На самом деле он ни о чем не мечтает так горячо, как о том, чтобы избавиться от своего ярлыка удалившегося от дел маститого издателя, от этого клейма, которым его пометили – и, кажется, действительно пожизненно, – его коллеги и друзья в Испании. Может, и впрямь пришло время сделать шаг вперед, решительно пройти по мосту – в его случае пересечь метафорический Ла-Манш, – ведушему к другим голосам и другим комнатам. Может, и впрямь им с французской культурой следует на время расстаться – они так близки, что от этого уже просто мутит, французская культура для него давно уже не иностранная, а такая же родная и домашняя, как и испанская – первая, от которой он сбежал.

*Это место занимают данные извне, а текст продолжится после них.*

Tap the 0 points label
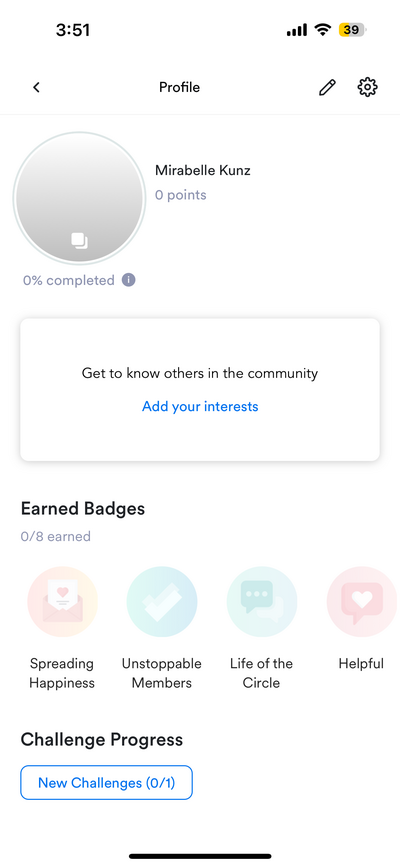 pyautogui.click(x=180, y=195)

И конечно, только незнакомое, только иностранное способно сейчас увлечь его за собой. Он должен понять, наконец, как необходимо ему попытать счастья в чужих краях, невиданных и загадочных, где царит та особенная радость, что всегда окружает новое, он должен снова научиться глядеть на мир с воодушевлением, как если бы видел его впервые. То есть он должен взять и прыгнуть, можно и по-английски, как это только что с типично британской эксцентричностью предложил Хавьер.
Ему приходит в голову еще один способ изжить в себе латинянина – можно попытаться избавиться от внутренней склонности к мелодраме и преувеличению, потренировать перед зеркалом личину безупречного джентльмена, холодного и бесстрастного, не размахивающего руками, когда высказывает свое мнение. И тут он неожиданно слышит зов удивительных стран, трудновообразимых земель и небес, – кто бы мог представить, что однажды он испытает к ним такой жадный интерес? Он привык считать их недоступными, и пусть загвоздка была только в языке, эта преграда всегда казалась ему непреодолимой. Что ж, значит, он опять попытается совершить невозможное. Опять поедет за границу. Что верней приблизит его к цели в его поисках середины мира? К его сентиментальному центру, если взглянуть на него с точки зрения путешественника из книги Лоренса Стерна. Он сам должен стать таким сентиментальным, тонко чувствующим путешественником, должен отправиться в англоязычные страны, должен вернуть себе способность испытывать изумление, умение чувствовать особенным образом, затерявшееся в скучном домашнем комфорте, должен увидеть своими глазами, как распахивается перед ним веер доступных ему путей, незнакомых культур и неразгаданных знаков. Он поедет туда, где снова познает безудержную радость, где услышит голос своего деда Хакобо, говорящий ему, что без энтузиазма важные дела не делаются. Он совершит свой английский прыжок. Правда, это будет нечто противоположное тому, что сделал сентиментальный путешественник Стерна, англичанин, оставивший Англию ради французского прыжка.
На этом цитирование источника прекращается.